The first year, field work was conducted during November 2002. The second season was during December 2003 and January 2004.
In the Field
"Field work" on the East Antarctic Plateau may sound like a fun adventure. But imagine coming in from working in the constant freezing wind to "warm up" in a tent that is 28°F. As Ted says, "Staying warm and protecting your skin are the main concerns. Temperatures are frigid even in summer, -20 to -30°C (-5 to -22°F). But the wind is the real danger." Wind chill temperatures can reach -46°C (-51°F). Now imagine living and working in those conditions for three weeks.
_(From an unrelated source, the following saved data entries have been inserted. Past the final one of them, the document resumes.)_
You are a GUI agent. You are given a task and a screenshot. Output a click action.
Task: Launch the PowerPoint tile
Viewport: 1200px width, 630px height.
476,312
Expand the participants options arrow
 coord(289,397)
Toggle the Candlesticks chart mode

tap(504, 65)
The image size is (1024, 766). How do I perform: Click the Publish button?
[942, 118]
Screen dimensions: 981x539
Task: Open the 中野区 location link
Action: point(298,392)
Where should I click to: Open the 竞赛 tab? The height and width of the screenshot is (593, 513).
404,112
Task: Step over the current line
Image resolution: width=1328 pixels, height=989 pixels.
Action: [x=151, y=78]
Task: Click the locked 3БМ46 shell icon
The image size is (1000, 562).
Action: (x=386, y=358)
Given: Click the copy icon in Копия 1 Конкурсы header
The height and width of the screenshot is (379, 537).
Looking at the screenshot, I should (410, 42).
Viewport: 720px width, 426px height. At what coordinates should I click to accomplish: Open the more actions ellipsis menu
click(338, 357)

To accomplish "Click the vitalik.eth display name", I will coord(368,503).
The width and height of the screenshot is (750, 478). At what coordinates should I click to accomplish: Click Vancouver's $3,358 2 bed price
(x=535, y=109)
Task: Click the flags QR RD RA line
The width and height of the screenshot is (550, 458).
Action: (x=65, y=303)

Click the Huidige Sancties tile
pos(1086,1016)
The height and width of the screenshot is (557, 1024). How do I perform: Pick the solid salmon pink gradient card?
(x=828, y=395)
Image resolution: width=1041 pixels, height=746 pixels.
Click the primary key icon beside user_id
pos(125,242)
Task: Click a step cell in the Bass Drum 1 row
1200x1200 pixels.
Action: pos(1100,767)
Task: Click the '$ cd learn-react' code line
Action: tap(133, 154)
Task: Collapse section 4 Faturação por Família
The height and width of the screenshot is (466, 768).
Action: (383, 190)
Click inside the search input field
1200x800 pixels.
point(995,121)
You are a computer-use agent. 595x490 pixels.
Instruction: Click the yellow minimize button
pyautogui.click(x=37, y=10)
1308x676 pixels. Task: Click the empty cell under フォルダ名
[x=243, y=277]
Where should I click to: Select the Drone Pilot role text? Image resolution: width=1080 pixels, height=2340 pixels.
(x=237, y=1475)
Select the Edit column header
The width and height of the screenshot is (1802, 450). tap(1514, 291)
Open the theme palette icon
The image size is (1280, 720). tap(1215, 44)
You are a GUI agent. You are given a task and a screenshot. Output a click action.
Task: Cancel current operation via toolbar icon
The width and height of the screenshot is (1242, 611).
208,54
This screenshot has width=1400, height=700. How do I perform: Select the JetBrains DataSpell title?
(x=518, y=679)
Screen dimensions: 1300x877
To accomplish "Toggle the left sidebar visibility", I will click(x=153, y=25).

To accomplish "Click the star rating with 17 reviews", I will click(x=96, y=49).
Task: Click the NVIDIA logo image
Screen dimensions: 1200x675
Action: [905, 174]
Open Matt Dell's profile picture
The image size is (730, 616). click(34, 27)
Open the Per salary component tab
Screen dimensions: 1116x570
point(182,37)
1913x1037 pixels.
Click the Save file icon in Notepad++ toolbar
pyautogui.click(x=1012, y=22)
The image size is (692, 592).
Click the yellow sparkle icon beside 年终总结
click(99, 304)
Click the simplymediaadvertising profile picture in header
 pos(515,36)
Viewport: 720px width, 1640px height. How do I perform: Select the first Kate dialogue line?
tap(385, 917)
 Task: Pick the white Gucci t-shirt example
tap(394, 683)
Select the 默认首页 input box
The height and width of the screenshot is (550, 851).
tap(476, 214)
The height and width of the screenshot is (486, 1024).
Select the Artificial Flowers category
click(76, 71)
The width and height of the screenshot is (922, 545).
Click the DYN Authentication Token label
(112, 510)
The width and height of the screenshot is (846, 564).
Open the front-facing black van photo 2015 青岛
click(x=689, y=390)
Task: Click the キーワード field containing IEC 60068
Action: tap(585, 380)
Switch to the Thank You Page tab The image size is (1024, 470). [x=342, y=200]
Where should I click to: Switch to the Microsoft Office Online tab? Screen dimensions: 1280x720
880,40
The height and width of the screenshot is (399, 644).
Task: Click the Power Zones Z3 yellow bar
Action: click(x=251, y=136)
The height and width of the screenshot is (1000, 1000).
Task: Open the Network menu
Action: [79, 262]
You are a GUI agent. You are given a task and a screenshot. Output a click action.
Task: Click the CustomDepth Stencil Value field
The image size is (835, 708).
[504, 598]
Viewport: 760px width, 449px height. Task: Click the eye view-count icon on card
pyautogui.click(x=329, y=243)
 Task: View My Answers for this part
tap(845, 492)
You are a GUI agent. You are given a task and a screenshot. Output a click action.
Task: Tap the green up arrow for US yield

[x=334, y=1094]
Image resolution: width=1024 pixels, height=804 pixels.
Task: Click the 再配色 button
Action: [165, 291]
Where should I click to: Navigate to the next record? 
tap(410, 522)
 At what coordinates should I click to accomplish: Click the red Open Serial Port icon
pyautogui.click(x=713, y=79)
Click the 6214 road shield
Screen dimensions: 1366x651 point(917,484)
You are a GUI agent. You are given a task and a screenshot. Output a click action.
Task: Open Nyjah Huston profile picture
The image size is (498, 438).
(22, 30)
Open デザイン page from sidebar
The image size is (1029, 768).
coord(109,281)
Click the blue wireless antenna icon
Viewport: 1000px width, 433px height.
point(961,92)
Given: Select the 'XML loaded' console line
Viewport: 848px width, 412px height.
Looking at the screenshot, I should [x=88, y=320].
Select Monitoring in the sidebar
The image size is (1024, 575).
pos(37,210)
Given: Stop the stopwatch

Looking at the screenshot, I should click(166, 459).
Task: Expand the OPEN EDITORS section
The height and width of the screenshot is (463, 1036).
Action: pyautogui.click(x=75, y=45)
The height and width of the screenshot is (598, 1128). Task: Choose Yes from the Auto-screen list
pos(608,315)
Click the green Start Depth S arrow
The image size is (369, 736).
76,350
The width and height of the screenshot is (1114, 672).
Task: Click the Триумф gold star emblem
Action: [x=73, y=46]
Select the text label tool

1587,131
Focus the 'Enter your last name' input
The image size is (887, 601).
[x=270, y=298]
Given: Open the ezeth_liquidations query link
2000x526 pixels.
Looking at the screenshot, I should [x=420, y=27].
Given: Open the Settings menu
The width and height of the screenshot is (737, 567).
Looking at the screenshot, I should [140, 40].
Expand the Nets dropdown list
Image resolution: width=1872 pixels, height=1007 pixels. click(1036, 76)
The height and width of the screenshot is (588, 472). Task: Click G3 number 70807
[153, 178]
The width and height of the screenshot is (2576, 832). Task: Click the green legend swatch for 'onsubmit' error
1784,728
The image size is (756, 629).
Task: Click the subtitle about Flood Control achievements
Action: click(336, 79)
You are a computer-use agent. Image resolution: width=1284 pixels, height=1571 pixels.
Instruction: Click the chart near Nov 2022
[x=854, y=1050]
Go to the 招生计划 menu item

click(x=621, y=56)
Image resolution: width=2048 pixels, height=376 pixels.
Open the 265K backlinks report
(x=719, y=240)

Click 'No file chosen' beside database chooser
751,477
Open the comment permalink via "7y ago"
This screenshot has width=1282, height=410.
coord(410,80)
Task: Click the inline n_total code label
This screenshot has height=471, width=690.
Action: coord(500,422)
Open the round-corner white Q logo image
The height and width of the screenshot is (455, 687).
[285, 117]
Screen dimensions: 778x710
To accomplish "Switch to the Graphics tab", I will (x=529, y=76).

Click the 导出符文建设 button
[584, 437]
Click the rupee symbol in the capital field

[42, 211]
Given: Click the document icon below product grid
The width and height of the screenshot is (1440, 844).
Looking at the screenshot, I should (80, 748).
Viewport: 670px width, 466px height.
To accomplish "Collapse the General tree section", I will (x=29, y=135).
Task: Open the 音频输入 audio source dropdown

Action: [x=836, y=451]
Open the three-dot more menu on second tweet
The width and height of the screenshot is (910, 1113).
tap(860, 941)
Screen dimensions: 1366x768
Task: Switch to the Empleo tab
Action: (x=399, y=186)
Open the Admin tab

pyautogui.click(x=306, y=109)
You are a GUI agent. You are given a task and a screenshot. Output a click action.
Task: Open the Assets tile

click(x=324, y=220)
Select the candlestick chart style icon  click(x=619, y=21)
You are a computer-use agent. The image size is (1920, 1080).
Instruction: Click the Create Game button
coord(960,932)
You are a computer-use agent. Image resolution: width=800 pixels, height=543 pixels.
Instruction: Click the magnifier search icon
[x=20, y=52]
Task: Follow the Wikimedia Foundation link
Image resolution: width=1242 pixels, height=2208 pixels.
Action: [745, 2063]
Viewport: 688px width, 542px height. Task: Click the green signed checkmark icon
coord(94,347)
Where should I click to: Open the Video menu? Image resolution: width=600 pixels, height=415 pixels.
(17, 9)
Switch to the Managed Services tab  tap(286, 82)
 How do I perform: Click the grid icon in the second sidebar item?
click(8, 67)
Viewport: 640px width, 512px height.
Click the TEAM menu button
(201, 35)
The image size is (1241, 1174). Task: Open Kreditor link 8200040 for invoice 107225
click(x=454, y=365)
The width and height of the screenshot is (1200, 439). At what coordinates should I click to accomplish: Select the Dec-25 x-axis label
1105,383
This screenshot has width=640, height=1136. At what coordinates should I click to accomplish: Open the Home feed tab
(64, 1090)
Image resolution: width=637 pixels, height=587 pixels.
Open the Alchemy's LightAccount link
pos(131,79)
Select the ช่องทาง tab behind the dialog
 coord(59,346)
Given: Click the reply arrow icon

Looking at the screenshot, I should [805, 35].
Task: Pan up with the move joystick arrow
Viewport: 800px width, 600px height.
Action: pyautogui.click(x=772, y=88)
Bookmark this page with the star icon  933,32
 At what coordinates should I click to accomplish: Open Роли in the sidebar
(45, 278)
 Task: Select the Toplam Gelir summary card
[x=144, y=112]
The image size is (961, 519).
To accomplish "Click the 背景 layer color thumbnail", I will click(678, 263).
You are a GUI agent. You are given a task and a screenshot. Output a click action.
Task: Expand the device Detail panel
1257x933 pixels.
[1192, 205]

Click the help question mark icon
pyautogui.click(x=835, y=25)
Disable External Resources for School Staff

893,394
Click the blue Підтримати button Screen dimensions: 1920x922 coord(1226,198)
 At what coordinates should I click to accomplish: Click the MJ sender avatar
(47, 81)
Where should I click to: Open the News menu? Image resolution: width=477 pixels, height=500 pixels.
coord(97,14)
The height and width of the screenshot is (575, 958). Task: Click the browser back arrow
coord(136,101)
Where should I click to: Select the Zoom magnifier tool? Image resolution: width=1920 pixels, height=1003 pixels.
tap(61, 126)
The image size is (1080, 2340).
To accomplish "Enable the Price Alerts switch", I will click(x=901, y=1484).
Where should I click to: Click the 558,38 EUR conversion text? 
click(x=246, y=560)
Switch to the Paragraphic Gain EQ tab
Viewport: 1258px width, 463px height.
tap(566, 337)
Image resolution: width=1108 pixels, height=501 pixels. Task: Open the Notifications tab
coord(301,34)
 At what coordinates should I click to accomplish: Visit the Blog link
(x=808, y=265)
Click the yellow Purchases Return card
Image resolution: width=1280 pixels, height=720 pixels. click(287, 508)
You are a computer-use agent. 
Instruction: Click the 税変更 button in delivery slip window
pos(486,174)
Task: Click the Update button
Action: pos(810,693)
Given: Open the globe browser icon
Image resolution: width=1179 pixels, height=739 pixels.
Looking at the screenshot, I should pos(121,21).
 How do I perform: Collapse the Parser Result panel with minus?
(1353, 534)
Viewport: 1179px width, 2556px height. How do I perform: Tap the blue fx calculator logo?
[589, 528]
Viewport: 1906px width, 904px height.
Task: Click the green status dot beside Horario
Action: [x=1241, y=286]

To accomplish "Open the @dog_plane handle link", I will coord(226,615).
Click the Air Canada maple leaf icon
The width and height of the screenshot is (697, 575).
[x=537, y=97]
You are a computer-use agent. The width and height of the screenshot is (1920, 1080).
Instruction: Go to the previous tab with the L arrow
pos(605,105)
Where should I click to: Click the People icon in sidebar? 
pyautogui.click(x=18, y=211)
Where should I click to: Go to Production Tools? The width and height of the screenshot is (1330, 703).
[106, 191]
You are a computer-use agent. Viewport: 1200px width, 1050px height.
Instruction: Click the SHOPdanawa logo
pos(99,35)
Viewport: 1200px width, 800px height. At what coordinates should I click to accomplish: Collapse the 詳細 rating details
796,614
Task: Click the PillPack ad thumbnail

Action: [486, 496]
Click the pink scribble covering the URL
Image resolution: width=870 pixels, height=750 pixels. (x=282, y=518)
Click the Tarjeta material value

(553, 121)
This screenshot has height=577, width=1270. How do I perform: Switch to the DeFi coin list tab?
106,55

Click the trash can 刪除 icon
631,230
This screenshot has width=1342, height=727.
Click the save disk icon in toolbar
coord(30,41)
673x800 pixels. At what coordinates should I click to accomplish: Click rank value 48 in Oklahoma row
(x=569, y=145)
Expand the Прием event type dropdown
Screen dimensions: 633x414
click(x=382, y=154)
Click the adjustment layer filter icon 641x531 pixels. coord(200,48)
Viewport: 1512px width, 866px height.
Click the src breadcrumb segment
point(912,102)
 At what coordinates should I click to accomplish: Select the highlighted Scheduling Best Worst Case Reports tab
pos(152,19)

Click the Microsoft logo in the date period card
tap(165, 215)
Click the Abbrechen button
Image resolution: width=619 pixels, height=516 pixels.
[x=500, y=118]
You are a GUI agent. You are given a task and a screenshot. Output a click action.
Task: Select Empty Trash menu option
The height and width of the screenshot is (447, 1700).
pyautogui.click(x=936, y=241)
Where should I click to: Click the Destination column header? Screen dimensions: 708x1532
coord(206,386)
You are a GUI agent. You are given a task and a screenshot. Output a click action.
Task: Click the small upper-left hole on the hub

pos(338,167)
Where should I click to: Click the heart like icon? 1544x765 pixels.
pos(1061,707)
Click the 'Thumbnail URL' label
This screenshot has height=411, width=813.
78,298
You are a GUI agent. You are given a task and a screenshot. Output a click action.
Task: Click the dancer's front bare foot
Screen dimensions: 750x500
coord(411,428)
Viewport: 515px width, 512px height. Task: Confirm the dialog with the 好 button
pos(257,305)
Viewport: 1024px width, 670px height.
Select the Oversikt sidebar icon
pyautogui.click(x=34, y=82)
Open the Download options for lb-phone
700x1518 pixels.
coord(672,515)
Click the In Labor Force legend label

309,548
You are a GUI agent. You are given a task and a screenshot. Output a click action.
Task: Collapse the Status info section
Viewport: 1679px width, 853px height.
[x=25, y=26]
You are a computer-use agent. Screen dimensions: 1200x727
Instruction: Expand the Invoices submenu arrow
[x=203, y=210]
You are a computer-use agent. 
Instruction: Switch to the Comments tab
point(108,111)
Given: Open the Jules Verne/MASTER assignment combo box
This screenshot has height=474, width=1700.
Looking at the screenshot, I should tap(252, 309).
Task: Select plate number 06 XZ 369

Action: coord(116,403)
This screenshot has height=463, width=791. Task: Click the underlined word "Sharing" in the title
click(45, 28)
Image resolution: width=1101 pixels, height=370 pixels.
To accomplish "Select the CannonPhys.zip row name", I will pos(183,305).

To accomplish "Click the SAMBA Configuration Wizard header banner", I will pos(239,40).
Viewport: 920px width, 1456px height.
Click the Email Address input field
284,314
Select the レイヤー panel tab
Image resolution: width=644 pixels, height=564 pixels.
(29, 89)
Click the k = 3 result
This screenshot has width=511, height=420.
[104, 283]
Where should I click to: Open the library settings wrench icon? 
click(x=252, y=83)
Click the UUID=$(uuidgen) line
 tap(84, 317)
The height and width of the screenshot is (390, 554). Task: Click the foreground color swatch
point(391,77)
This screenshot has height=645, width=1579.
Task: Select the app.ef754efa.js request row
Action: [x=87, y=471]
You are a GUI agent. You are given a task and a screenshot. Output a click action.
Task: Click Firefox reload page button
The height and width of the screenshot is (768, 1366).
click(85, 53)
Megadunes camp — second season
Researchers had to keep safety in mind at all times. During the first season at the site, people could be out for two to three hours at the most, due to the extreme wind and cold. The weather during the second season was more forgiving, allowing work for up to 10 hours outdoors. The altitude was another challenge. The megadunes field site is approximately 2,896 meters (9,500 feet) above sea level. But because of the Earth's spin, atmospheric pressure in Antarctica is lower than elsewhere on the planet, making the field site seem more like 3,353 meters (11,000 feet) above sea level. Altitude sickness is always a threat.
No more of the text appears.